### Problems to solve:
1. Answer these questions using the plasma torch passage below:
(a) What pressure range does it give for the central plasma flow?
(b) Which gas does it name as an example of the blown gas?
(c) In the tangential blowing variant, which two parts form the annular chamber between them?
2. Write the next part of the plasma torch passage below, starting after its final sentence.

### Selected passage:
------------------------

Thus, the particles of material of the first electrode which are detached by the arc foot are removed by said first fluid flow out of the torch, without contact with the plasma.

It will be noted that, at the exit of the plasma torch according to the present invention, a central plasma flow containing the decomposition ions of the plasma-generating gas is therefore obtained, as well as an annular flow which is constituted by the blowing gas and surrounds said central flow of the plasma. As mentioned above, the central plasma flow is at a very high temperature (several thousands of °C.) and at high pressure (from atmospheric pressure to approximately 5 bar). Moreover, the annular blowing flow may be at a low temperature (for example ambient temperature) and at a pressure of the order of that of the plasma. In consequence, the central flow and the annular flow have very different viscosities, preventing them from mixing. The electrode particles detached by the arc cannot therefore move from the annular flow of the blowing gas to the central plasma flow which is surrounded by this annular flow.

Thus:

the plasma is not originally contaminated by the particles detached from the electrodes, by virtue of the decoupling between the reaction zone and the arc feet; and

the plasma cannot be contaminated at the exits of the torch by said particles, because of the impossibility of mixing between the plasma and the blowing flow.

The blown gas may, for example, be hydrogen.

In order to facilitate the enclosure of the plasma flow by said tubular barrier flow, it is advantageous for said fist electrode to have a larger diameter than said first tubular piece and for said first blowing means to be arranged between said first tubular piece and said first electrode.

This blowing gas may be blown along the internal wall of said first electrode, parallel to the axis of the latter.

As a variant, the gas of said first tubular flow may be blown inside said first electrode, tangentially to the internal wall of the latter, in a manner similar to that which is generally employed for the so-called vortex injection of the plasma-generating gas into the injection chamber. Such tangential blowing means may include an inner ring and an outer ring which are coaxial and form between them an annular chamber fed with blowing gas through said outer ring, while the central opening in said inner ring at least approximately forms an extension of the internal surface of said first electrode and said central opening in the inner ring is joined to said annular chamber by at least one orifice which is tangential to said central opening.

In order to further improve the efficiency of the torch according to the present invention, while eliminating the particles detached by the arc from the second electrode, it is also advantageous if:

said second electrode is also open at its end remote from said injection chamber, so that there are two said plasma flows taking place through each of said electrodes;

said second electrode is also in communication with said injection chamber via a second tubular piece through which said arc passes and which constitutes a second reaction chamber in which said plasma-generating gas gives rise to the plasma under the action of said electric arc;

second means are provided which make it possible to form a fluid barrier between said second electrode and said plasma.

------------------------

### Supplied data:
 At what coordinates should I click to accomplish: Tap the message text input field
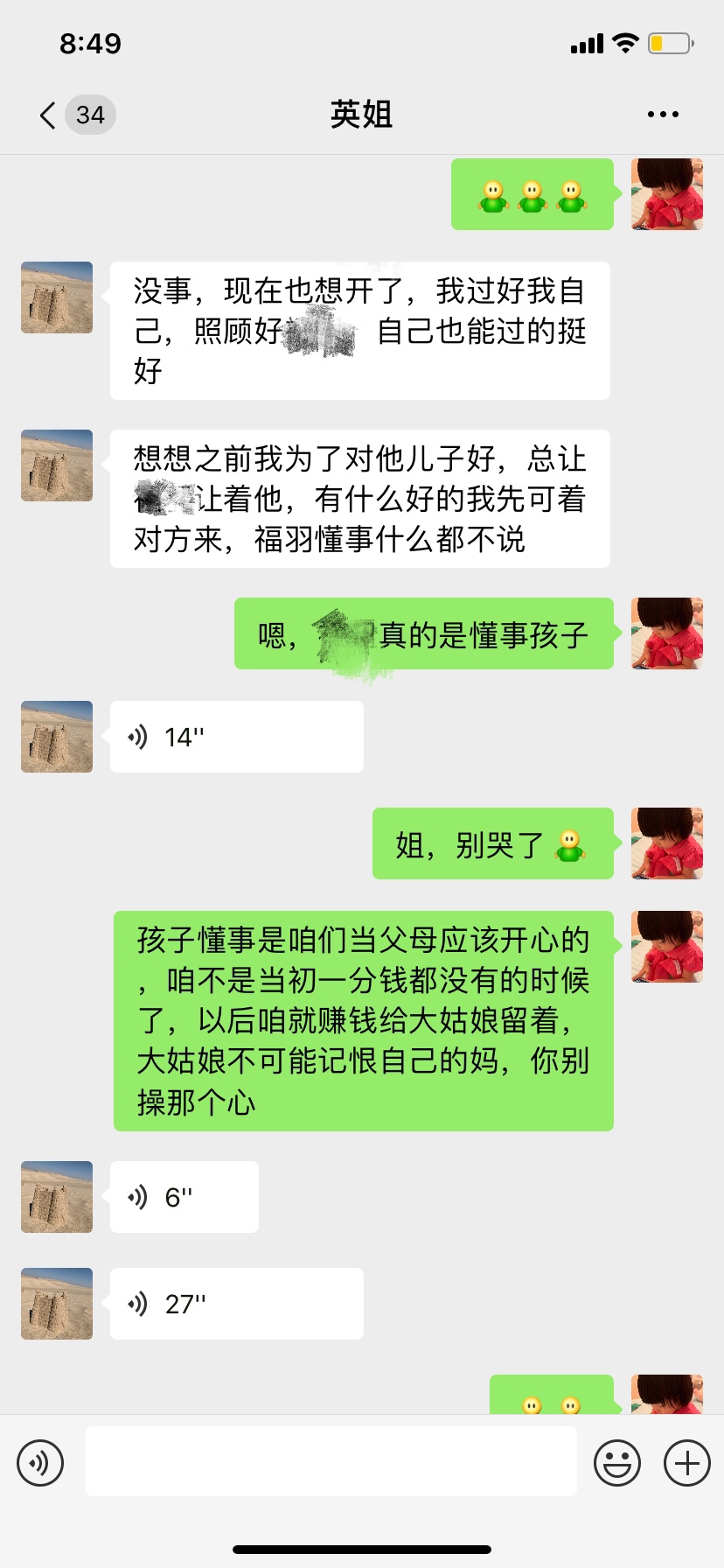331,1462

------------------------

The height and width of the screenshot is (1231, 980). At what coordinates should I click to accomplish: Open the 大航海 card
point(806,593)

------------------------

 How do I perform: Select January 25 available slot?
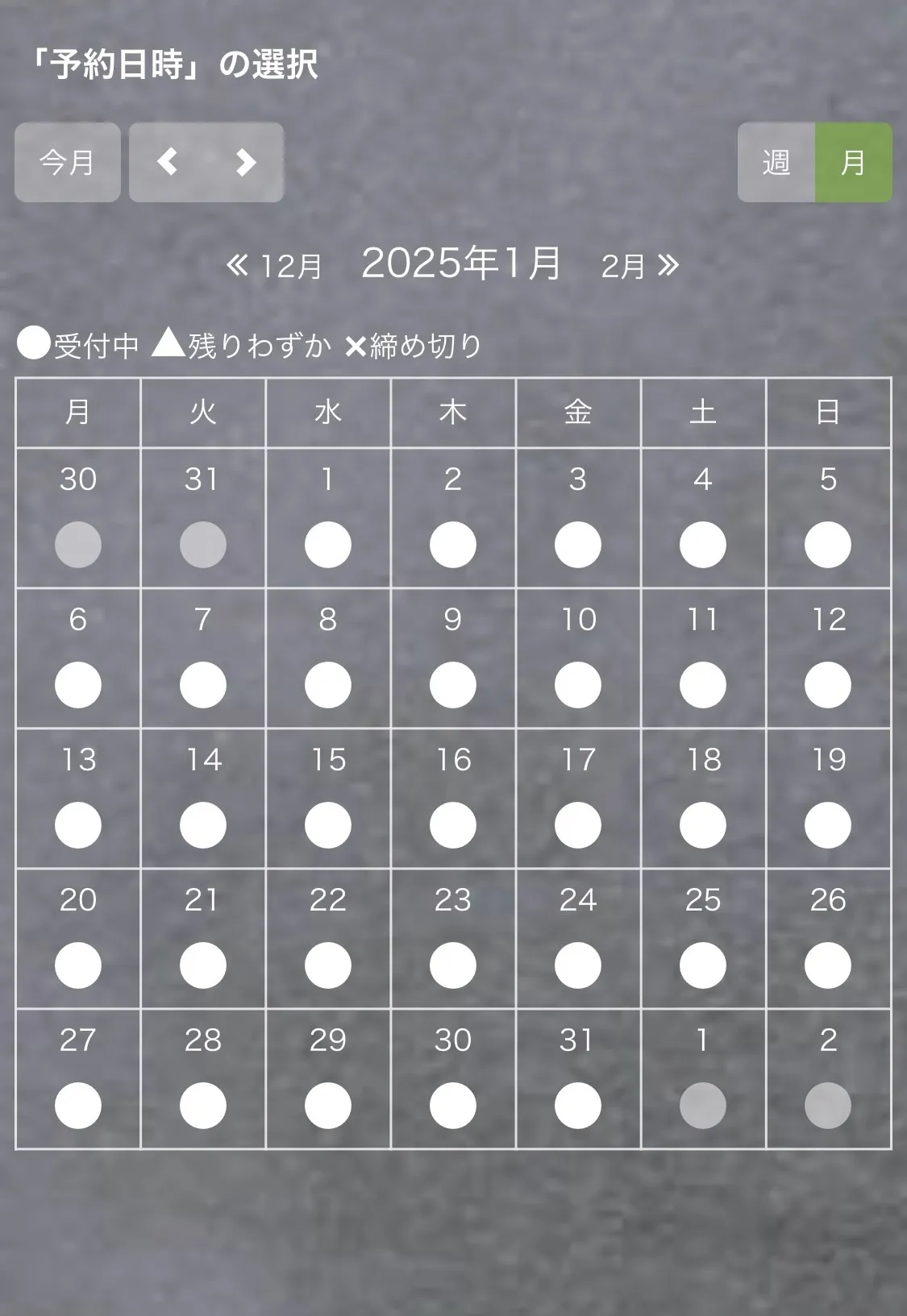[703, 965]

------------------------

### Exercise answers:
1.
(a) From atmospheric pressure to approximately 5 bar.
(b) Hydrogen.
(c) An inner ring and an outer ring, which are coaxial.

2.
Of course, said second electrode and its associated elements may have the same particular features as those mentioned above with regard to the first electrode.

Preferably, the plasma torch according to the present invention includes means for displacing the arc feet, such as those described above. Of course, such means do not have to act on the first and second tubular pieces but only on the electrodes.

Moreover, in order to ignite the electric arc between the electrodes, means are provided which may, in a known fashion, be of the type with electrical discharge produced between the two electrodes or of the type with short circuit, by virtue, for example, of the use of an auxiliary start-up electrode. Thus, it is possible to ignite said electric arc between those parts of said electrodes which adjoin said injection chamber (said first and second tubular pieces), and then to extend said arc under the effect of the vortex injection of the plasma-generating gas until the feet of said arc are anchored to the internal surface of said end parts of the electrodes, which are remote from said injection chamber (the electrodes proper).

Advantageously, said means for injecting the plasma-generating gas into said chamber make it possible to inject it in vortices along planes perpendicular to the common axis of the electrodes. These injection means may comprise (see U.S. Pat. No. 5,262,616 mentioned above) an axisymmetric part which is coaxial with said electrodes and defines with them, and their supports, said injection chamber. Transverse orifices are provided in the piece in order to allow injection of the plasma-generating gas, output by a feed circuit, into the chamber.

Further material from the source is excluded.